Дальше они говорят: мы либералы, мы не любим реалистов, мы такие-то, такие-то, наша рефлексия либералов такова, ваша рефлексия реалистов такова, давайте спорить. У нас есть общие интересы. Мы сторонники демократии, сильного процветающего общества. Да, — скажут реалисты, — и мы сторонники, отлично. Вот у нас есть общие точки зрения, мы все хотим хорошего людям и нашему обществу.
— Хотим хорошего?
— Да, хотим.
— Никто из нас не больной?
— Нет, все здоровые. И реалисты здоровые, и либералы. Давайте будем спорить.
Так развиваются международные отношения на Западе. Причем там, где есть либералы, есть реалисты как оппоненты, и наоборот. Могут быть или не быть неомарксисты и, уж совсем дополнительно, могут быть или не быть постпозитивисты. Постпозитивисты — это как соль, как мак на булочках. Можно и так булочку есть, без мака. Они придают вкус современной науке, они придают науке философское, социологическое измерение. Они делают из международных отношений социологию международных отношений, об этом мы не раз говорили.
Поэтому жалко, конечно, выбрасывать постпозитивистов, но на самом деле, просто с точки зрения чистой логики, как минимум, для международных отношений, для буржуазной национальной страны нужны реалисты и либералы.

• _Исходные данные_:
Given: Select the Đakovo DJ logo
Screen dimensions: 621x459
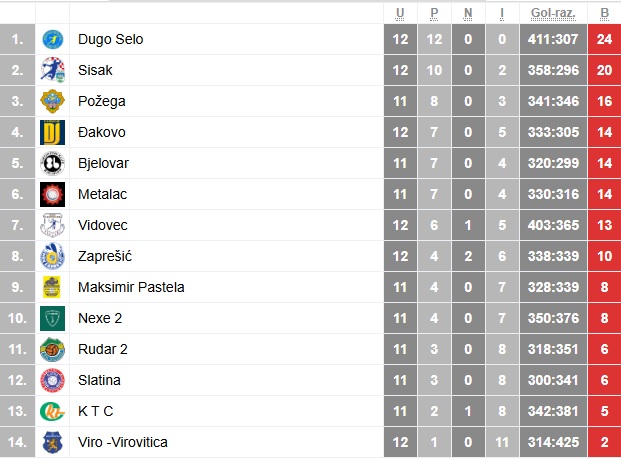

• _Задания_:
**1)** С чем во фрагменте о теориях международных отношений сравниваются постпозитивисты?
**2)** Определите, согласуются ли с фрагментом о теориях международных отношений следующие утверждения: (а) на Западе там, где есть либералы, есть и реалисты как оппоненты; (б) постпозитивисты обязательно присутствуют в западных международных отношениях; (в) для буржуазной национальной страны нужны неомарксисты.
**3)** Продолжите фрагмент о теориях международных отношений, начав сразу после его последнего предложения.

• _Ответы_:
**1)** С солью и с маком на булочках.

**2)**
(а) Да: «там, где есть либералы, есть реалисты как оппоненты, и наоборот».
(б) Нет: «могут быть или не быть постпозитивисты».
(в) Нет: «для буржуазной национальной страны нужны реалисты и либералы».

**3)**
Либералы у нас были, но они не называли себя либералами, называли себя всем — международниками. А все остальные были просто какие-то недоумки.
При этом такой заход в сферу интеллектуальных когнитивных технологий был чрезвычайно разрушителен. В такой ситуации воспроизводить профессиональных международников, которые бы в России могли применять эти парадигмы, просто было невозможно. Потому что отсутствовала базовая хорда международных отношений как дисциплины, состоящей в споре либералов и реалистов. И даже не говоря о том, чтобы продвинуть неолибералов с неореалистами — ладно, но просто либералов и реалистов.
Если Порхалина не знает, кто такой Моргентау и что такое реализм и представляет Россию в ООН, то дело уже совсем плохо. Дело уже фундаментально плохо. Это как бы абсолютно патологически, ненормально, и не зависит от ее личных убеждений. Она обязана сформулировать свою либеральную позицию против реалистов. Для этого должны быть реалисты. Но если реалистов нет, то кто будет спорить? И если те, кто противостоит либералам, попадают в категорию совершенно неприемлемых граждан, то диалога не возникает.
При этом что удивительно? У нас был министр международных отношений — реалист. Потому что Примаков — это типичный реалист в международных отношениях. Но школы своей он не создал. Никакого направления, своей идеи он теоретически никак не закрепил и свою политику он с реалистскими парадигмами не соотнес. Как действует политика без интеллектуального оснащения? Поэтому, несмотря на то, что министром, а потом и премьер-министром некоторое время был человек с реалистскими взглядами, проводивший российскую политику как реалистическую политику, в самом деле, институционализации реализм в России не получил. Несмотря на то, что есть Примаков, доктрины его нет. «Доктрина Примакова» — это то, что описывают западные специалисты международных отношений, анализируя Примакова.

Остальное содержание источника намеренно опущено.